The almost nine-month long Liberation War of Bangladesh commenced on 26 March 1971 after the Pakistan Army cracked down on the Bengali population of then East Pakistan. The Pakistan Army also targeted Bengali officers and soldiers of the armed forces across the country.

As a result of a period of systematic terror enacted by the Pakistan Army, East Pakistan revolted against Pakistan and retaliated against the Army.

== History ==

The Bangladesh Hospital began in a cowshed of Shimantopur, a bordering area of Bangladesh, started by Captain Akhtar Ahmed on 29 March 1971. The first patient was a villager who had been shot in the leg. Akhtar chose Naik Shamsu Miah from the East Pakistan Rifles as his assistant.

Later on 9 May 1971, after the 4th East Bengal Regiment had to retreat due to a shortage of ammunition, Ahmed moved his hospital to a forest rest house of Sonamura of Tripura in India. During those days nurse Subedar Mannan joined Ahmed. The centre suffered from shortages of equipment and facilities. And Ahmed who was the Company Commander of 4th East Bengal Regiment during the war was thinking of again shifting the hospital.

Shortly after the battle of Shalda River on 1 June, Major Khaled Mosharraf directed Ahmed to establish a hospital with more facilities.

Ahmed moved his medical centre to Matinagar, adjacent to the Sector-2 headquarters of Agartala. They set up a tent in Daroga Bagicha, 2 mi away from the Melaghar headquarters.

Ahmed was accompanied by Captain Dr. Sitara Begum, Saeeda Kamal, Sultana Kamal, Shamsuddin a final year medical student, Dalia Ahmed, Linu Billah, Habibul Alam; and his two sisters Asma and Reshma.

At the end of June Dr. Zafrullah Chowdhury and Dr. M A Mobin, two Bengali physicians who were studying in London, met Ahmed in Sonamura and asked about his needs. Ahmed asked them to collect essential medical equipment.

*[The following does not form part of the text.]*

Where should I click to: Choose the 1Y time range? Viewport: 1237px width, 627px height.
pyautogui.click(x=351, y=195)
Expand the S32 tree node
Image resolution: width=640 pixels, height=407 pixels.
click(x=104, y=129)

Later, the Provisional Government of Bangladesh granted BDT thirty thousand rupiah for the hospital and Ahmed set up a 200-bed complex in Bishramganj in Tripura. The hospital complex started operation on 26 August 1971.

Dr. Mobin, who was studying for FRCS degree, modernized the operation theatre of the hospital. The hospital was transformed into a 400-bed one by the end of the war in December.

Sitara Begum served as the Commanding Officer of the Bangladesh Hospital.

== Doctors ==
- Col.Khaled Musharaf order to establish this Hospital
- Major Akhtar Ahmed made a Budget but it was not sufficient for construction
- Dr.M.A.Mobin who sold his house & car in UK to help the war casualties
- Rangamati Magistrate Mr.H.T Imam send send some Bangladesh Engineers construct this hospital
- Dr. Nazimuddin Ahmed worked as Anesthesiologist
- Dr. Zafrullah Chowdhury join in September
- Captain Sitara Begum join in October as Administrator
- Shamsuddin left with Daila Salahuddin in September
- A.S.M Mahmood
- Kiron Sankhan Debnath
- Morshed Chowdhury
- M.A Qusem
- Mohammad Zubayer
- Lutfar Rahman

== Recognition ==

The initiative of Bangladesh Hospital was appreciated by Provisional Government of Bangladesh. After the Liberation War of Bangladesh ended on 16 December 1971, the Government of Bangladesh awarded Dr. Akhtar Ahmed and Dr. Sitara Begum with gallantry award Bir Protik for their remarkable contribution for the hospital.